→ **The data**:

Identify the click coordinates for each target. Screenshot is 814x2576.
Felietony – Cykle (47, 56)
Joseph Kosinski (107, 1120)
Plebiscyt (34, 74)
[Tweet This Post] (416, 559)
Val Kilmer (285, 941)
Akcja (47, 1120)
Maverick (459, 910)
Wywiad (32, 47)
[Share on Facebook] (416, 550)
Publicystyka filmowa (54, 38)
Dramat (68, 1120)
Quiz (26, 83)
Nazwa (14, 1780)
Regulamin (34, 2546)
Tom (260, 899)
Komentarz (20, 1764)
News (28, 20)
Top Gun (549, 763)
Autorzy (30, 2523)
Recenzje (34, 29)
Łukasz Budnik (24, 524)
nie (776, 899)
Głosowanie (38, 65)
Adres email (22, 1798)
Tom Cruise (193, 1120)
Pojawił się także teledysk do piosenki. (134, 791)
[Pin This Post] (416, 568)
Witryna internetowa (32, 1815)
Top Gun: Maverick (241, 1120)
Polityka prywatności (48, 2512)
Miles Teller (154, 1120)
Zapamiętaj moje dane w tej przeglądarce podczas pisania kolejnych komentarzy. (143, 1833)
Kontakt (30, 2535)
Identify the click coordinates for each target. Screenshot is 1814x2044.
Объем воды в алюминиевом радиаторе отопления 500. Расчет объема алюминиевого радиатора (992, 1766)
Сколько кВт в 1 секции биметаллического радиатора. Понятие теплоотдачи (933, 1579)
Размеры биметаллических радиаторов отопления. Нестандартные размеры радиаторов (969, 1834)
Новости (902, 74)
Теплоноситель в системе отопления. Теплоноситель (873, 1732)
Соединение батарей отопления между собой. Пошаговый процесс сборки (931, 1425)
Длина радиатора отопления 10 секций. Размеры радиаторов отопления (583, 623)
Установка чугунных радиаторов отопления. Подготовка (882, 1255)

→ **Required action**: Could you retype all of the entries, leaving every character unchanged?

→ **Exercise response**:
Identify the click coordinates for each target. Screenshot is 814x2576.
Felietony – Cykle (47, 56)
Joseph Kosinski (107, 1120)
Plebiscyt (34, 74)
[Tweet This Post] (416, 559)
Val Kilmer (285, 941)
Akcja (47, 1120)
Maverick (459, 910)
Wywiad (32, 47)
[Share on Facebook] (416, 550)
Publicystyka filmowa (54, 38)
Dramat (68, 1120)
Quiz (26, 83)
Nazwa (14, 1780)
Regulamin (34, 2546)
Tom (260, 899)
Komentarz (20, 1764)
News (28, 20)
Top Gun (549, 763)
Autorzy (30, 2523)
Recenzje (34, 29)
Łukasz Budnik (24, 524)
nie (776, 899)
Głosowanie (38, 65)
Adres email (22, 1798)
Tom Cruise (193, 1120)
Pojawił się także teledysk do piosenki. (134, 791)
[Pin This Post] (416, 568)
Witryna internetowa (32, 1815)
Top Gun: Maverick (241, 1120)
Polityka prywatności (48, 2512)
Miles Teller (154, 1120)
Zapamiętaj moje dane w tej przeglądarce podczas pisania kolejnych komentarzy. (143, 1833)
Kontakt (30, 2535)
Identify the click coordinates for each target. Screenshot is 1814x2044.
Объем воды в алюминиевом радиаторе отопления 500. Расчет объема алюминиевого радиатора (992, 1766)
Сколько кВт в 1 секции биметаллического радиатора. Понятие теплоотдачи (933, 1579)
Размеры биметаллических радиаторов отопления. Нестандартные размеры радиаторов (969, 1834)
Новости (902, 74)
Теплоноситель в системе отопления. Теплоноситель (873, 1732)
Соединение батарей отопления между собой. Пошаговый процесс сборки (931, 1425)
Длина радиатора отопления 10 секций. Размеры радиаторов отопления (583, 623)
Установка чугунных радиаторов отопления. Подготовка (882, 1255)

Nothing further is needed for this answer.